Agentic Systems
In early 2024, a fintech startup announced they'd built a "fully autonomous customer service department"—a swarm of 12 specialized AI agents handling everything from account inquiries to fraud detection. The architecture diagram looked impressive: a Triage Agent routing to a Billing Agent, which could escalate to a Fraud Agent, which could loop back to a Resolution Agent. Six months later, they quietly replaced it with two agents and a human escalation queue. What went wrong?
The agents worked fine in isolation. But together, they created a game of telephone. Context got lost between handoffs. The Billing Agent would ask customers to re-explain problems they'd already described to the Triage Agent. The Fraud Agent flagged legitimate transactions because it never received the customer's purchase history. Worst of all, errors compounded—a small misunderstanding in one agent snowballed into completely wrong conclusions three agents later.

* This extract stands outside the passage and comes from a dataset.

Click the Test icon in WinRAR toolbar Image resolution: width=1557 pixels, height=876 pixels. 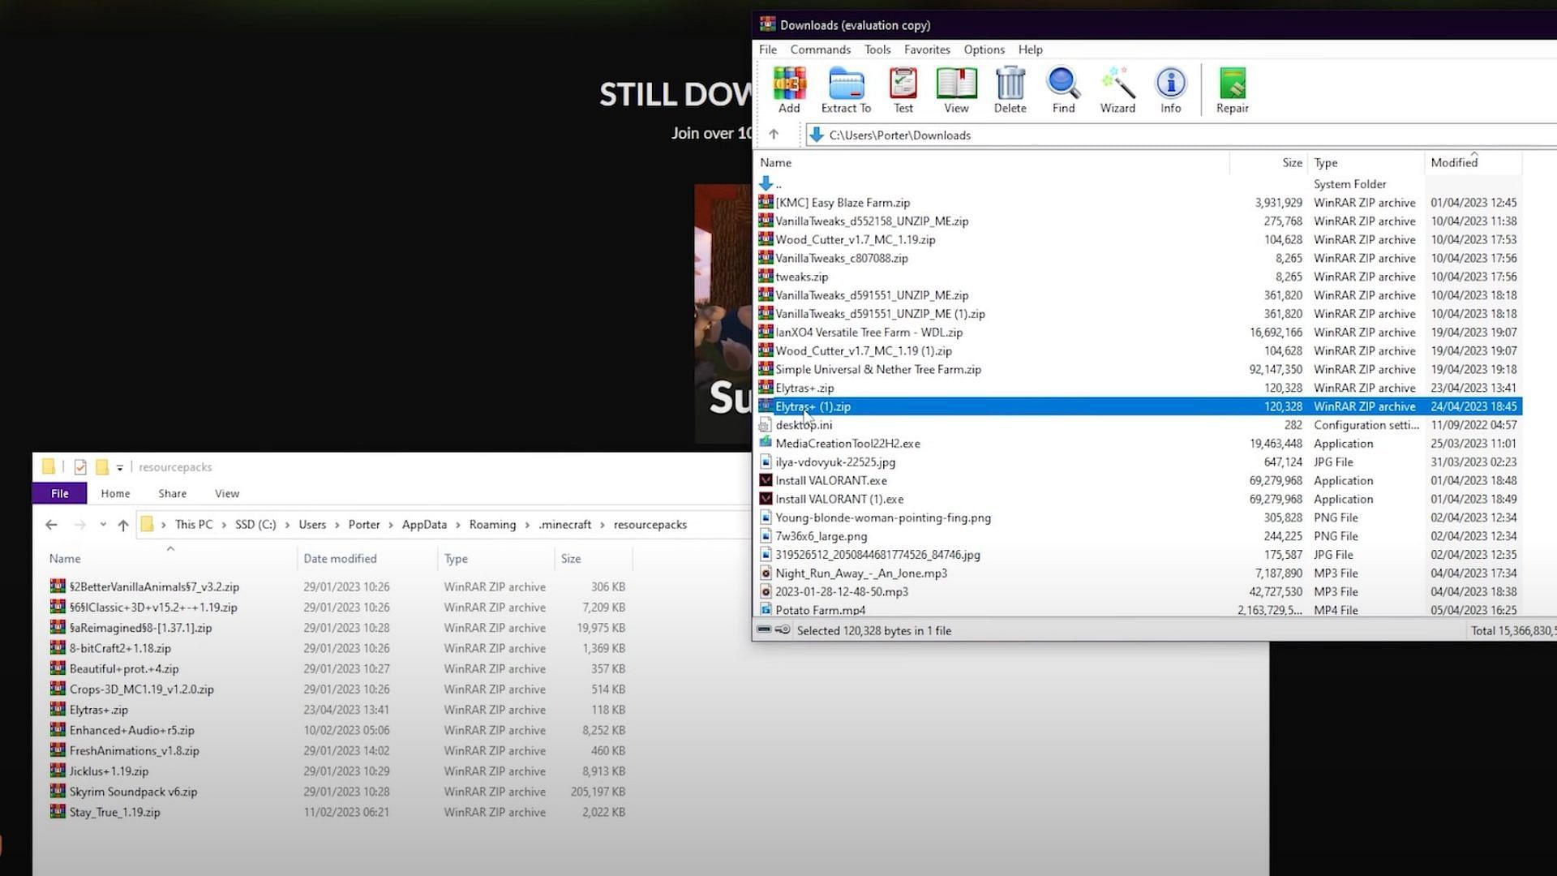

This chapter is about avoiding that fate. We'll learn how to compose agents into systems that actually work—when to add complexity, how to share context, and why the best agentic systems often look simpler than you'd expect.
The Human Analogy Trap
When we think about multi-agent systems, our minds naturally reach for organizational metaphors. "I'll have a Marketing Agent, a Sales Agent, and a Support Agent—just like departments in a company!" This intuition is a trap.
Human organizations work despite coordination overhead because humans have:
- Shared context by default: Everyone knows the company, the product, the culture
- Implicit communication: Body language, hallway conversations, shared documents
- Self-correction: A confused employee asks for clarification
AI agents have none of this. Each agent starts with a blank slate. They only know what you explicitly tell them. They can't sense when they're confused—they confidently produce wrong outputs.
The right mental model isn't "building a team." It's software architecture. You're designing a system where each component has clear inputs, outputs, and responsibilities. The questions aren't "What role should this agent play?" but rather:
- What specific capability does this component need?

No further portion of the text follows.